[Pixel coordinate grounding data]

- Opening Delimiter -

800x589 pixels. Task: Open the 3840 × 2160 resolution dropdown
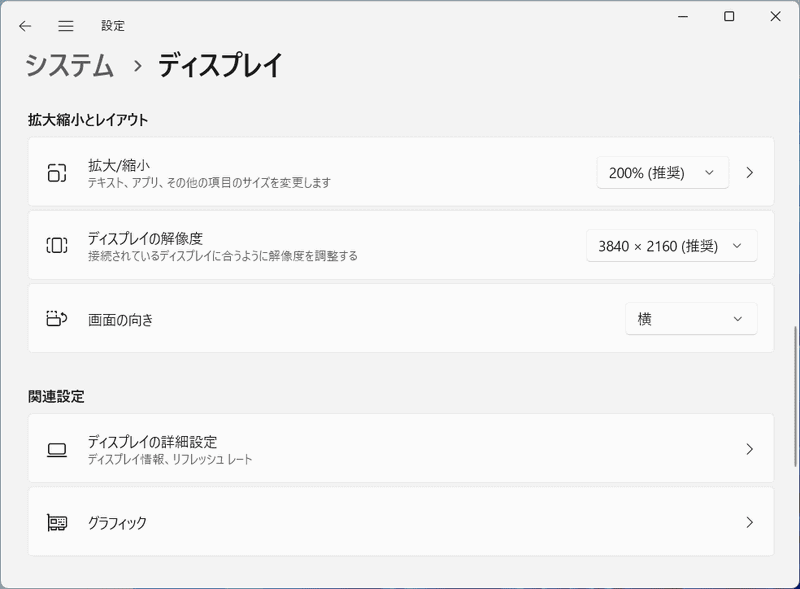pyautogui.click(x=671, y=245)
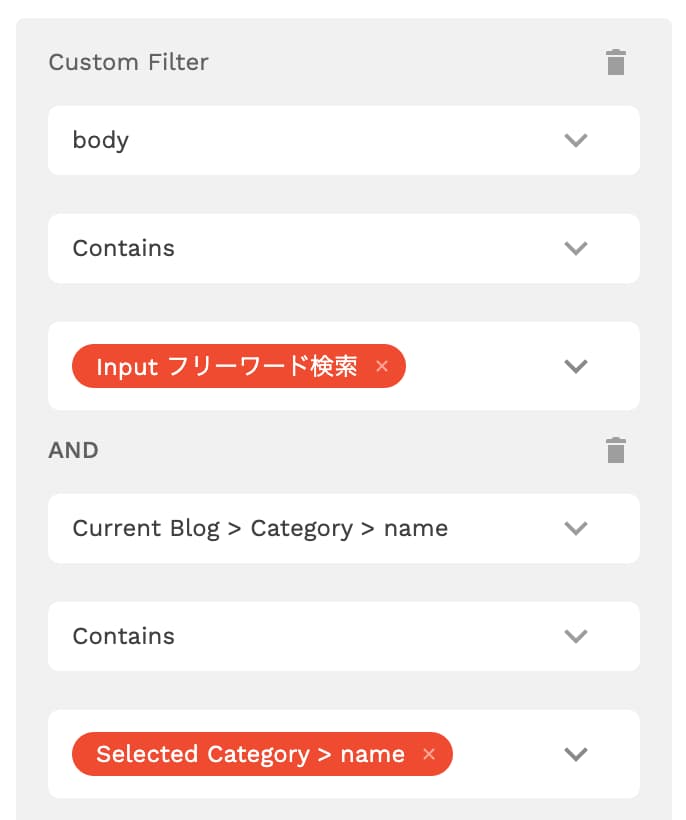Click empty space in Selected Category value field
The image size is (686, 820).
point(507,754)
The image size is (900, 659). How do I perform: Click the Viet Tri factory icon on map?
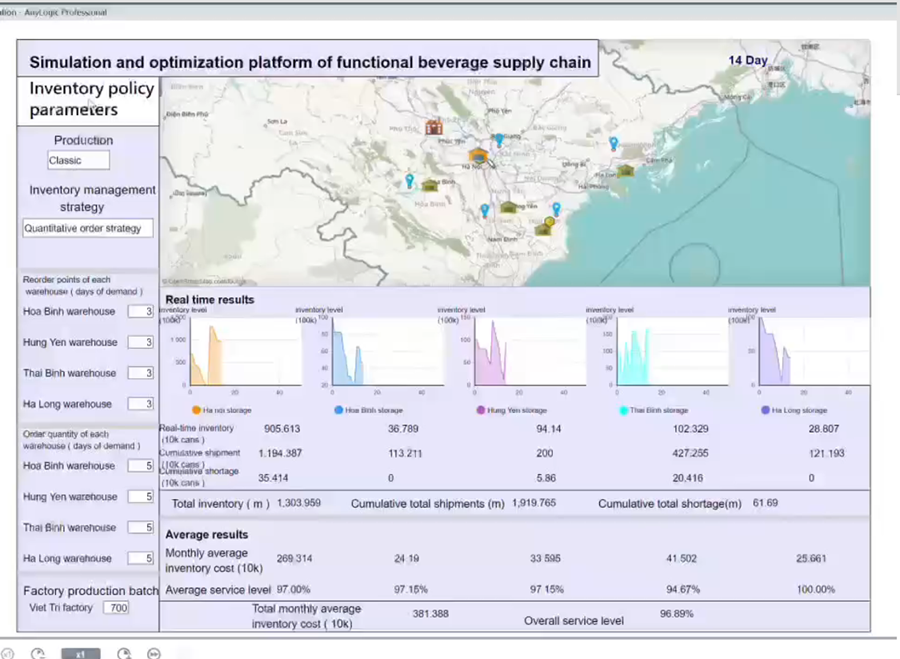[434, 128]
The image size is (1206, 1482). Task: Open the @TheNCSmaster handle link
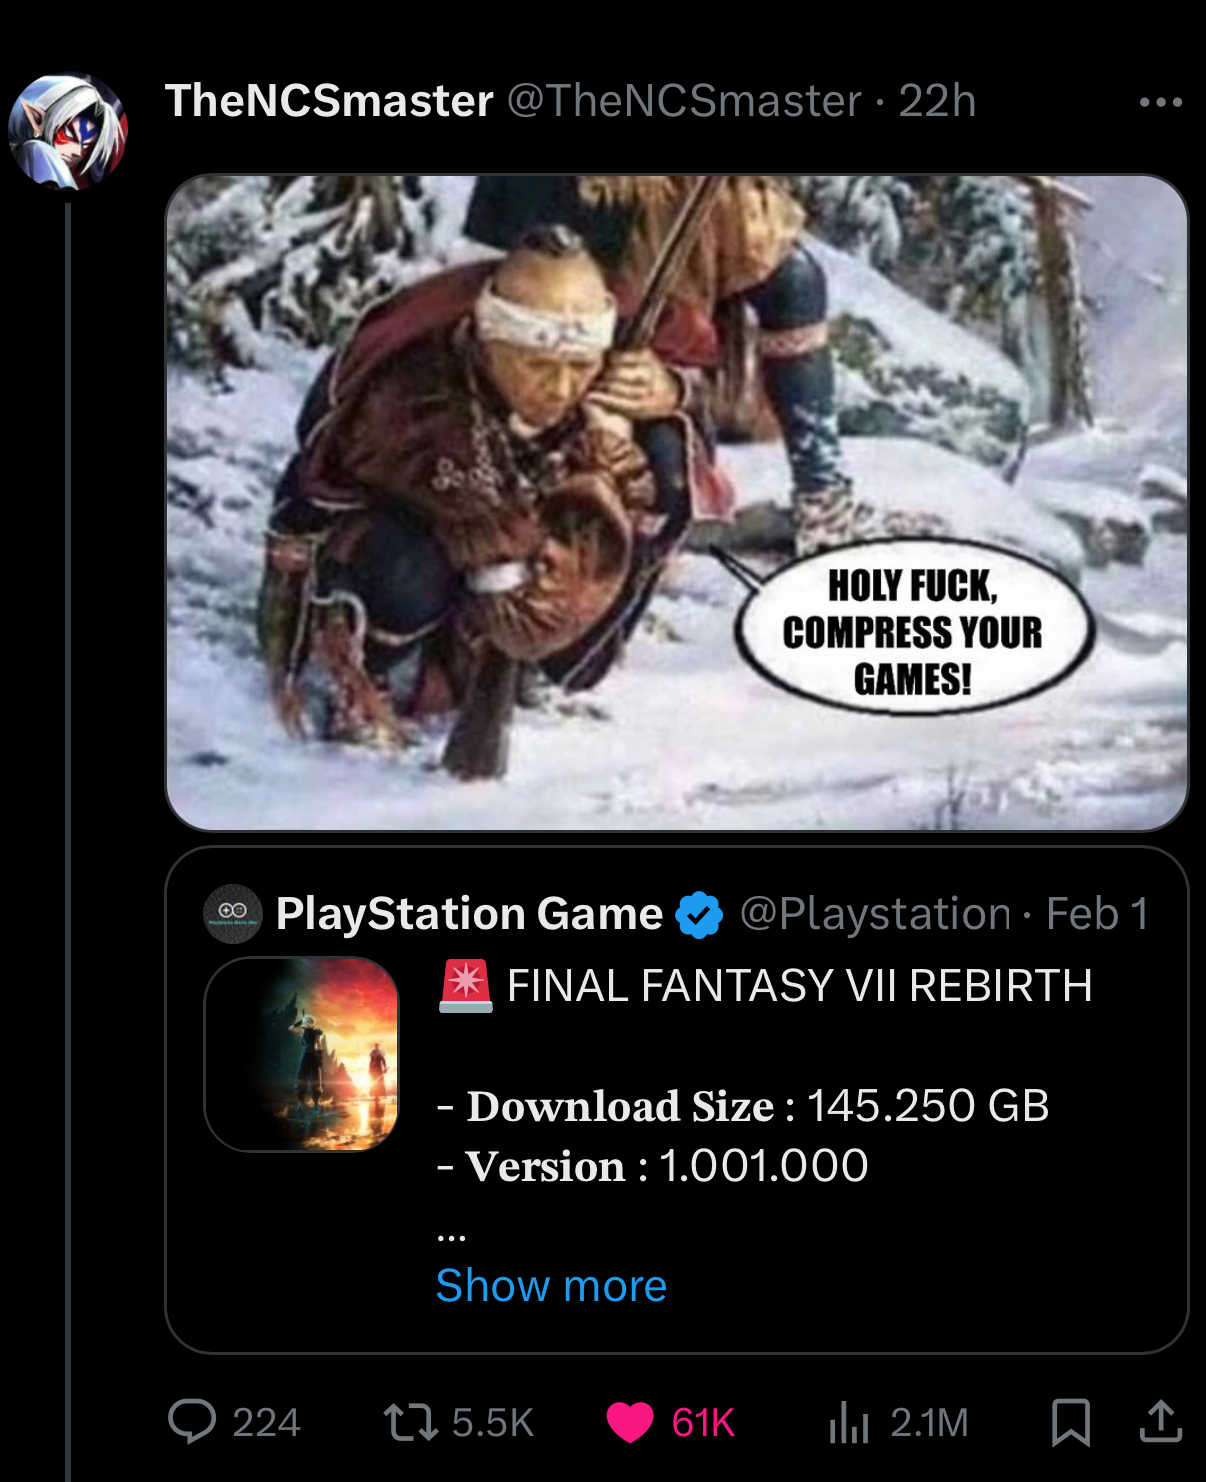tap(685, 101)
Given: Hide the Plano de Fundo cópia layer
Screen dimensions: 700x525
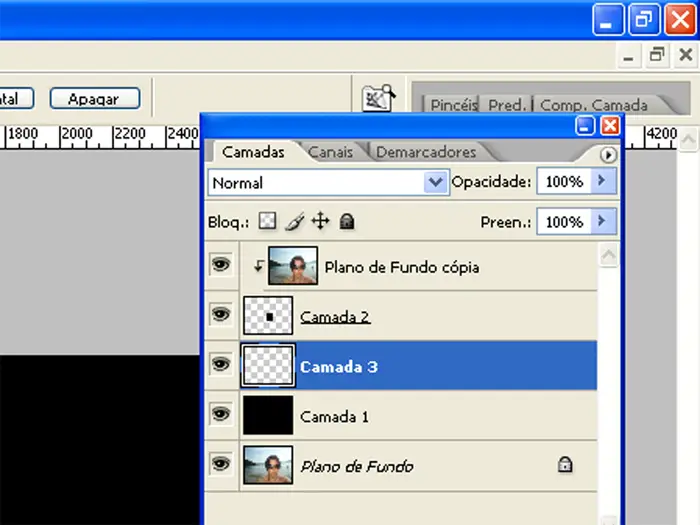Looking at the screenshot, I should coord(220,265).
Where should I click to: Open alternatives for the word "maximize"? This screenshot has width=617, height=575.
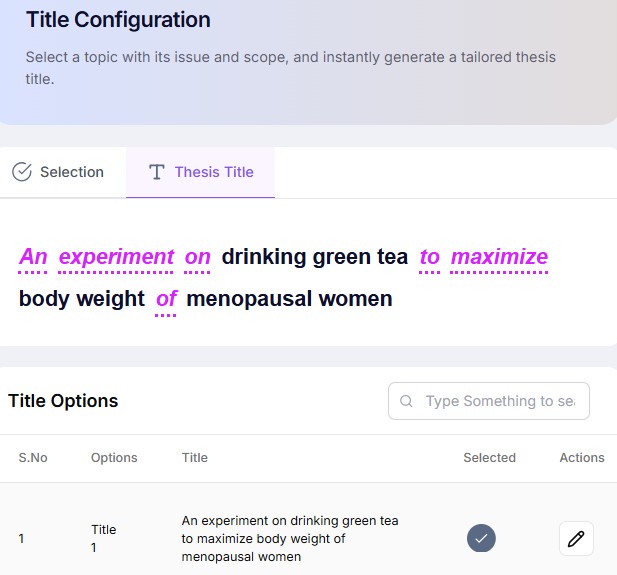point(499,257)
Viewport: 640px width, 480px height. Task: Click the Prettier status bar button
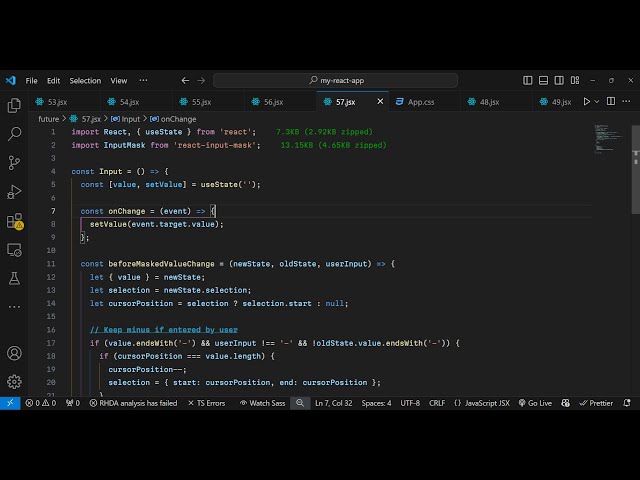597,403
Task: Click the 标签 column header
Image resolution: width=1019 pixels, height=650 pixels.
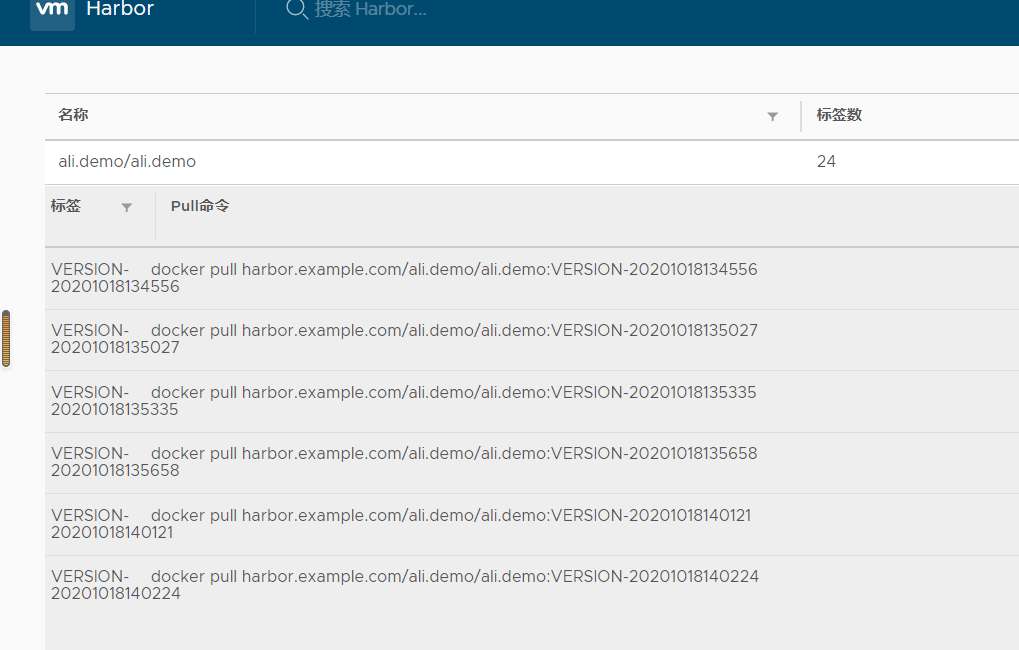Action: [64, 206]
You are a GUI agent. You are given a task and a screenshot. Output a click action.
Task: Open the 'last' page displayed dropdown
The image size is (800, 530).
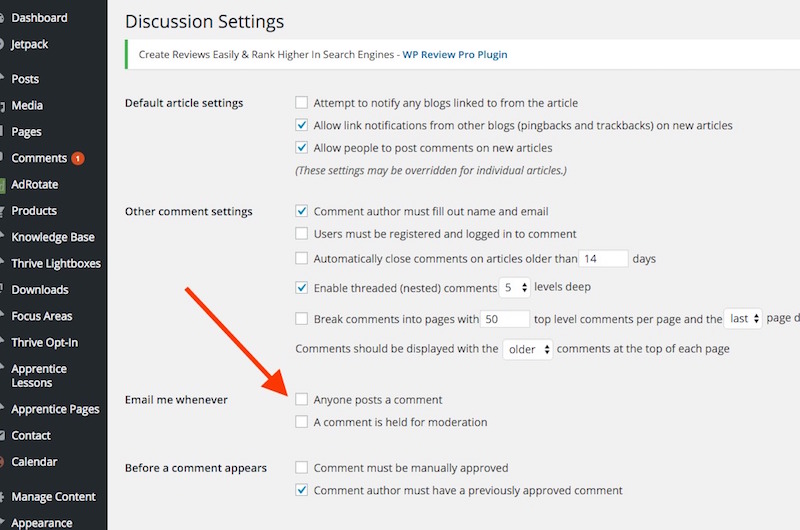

- Closing Delimiter -

- **BRIEF**
If an entry contains an image, print the rest of that entry exactly and leave the image out.

- **COMPLETED EXERCISE**
800x589 pixels. Task: Open the 3840 × 2160 resolution dropdown
pyautogui.click(x=671, y=245)
Click empty space in Selected Category value field
The image size is (686, 820).
point(507,754)
The image size is (900, 659). How do I perform: Click the Viet Tri factory icon on map?
[434, 128]
The image size is (1206, 1482). Task: Open the @TheNCSmaster handle link
tap(685, 101)
Given: Hide the Plano de Fundo cópia layer
Screen dimensions: 700x525
Looking at the screenshot, I should coord(220,265).
Where should I click to: Open alternatives for the word "maximize"? This screenshot has width=617, height=575.
point(499,257)
Viewport: 640px width, 480px height. Task: Click the Prettier status bar button
597,403
Task: Click the 标签 column header
Image resolution: width=1019 pixels, height=650 pixels.
Action: [64, 206]
You are a GUI agent. You are given a task and a screenshot. Output a click action.
Task: Open the 'last' page displayed dropdown
The image size is (800, 530).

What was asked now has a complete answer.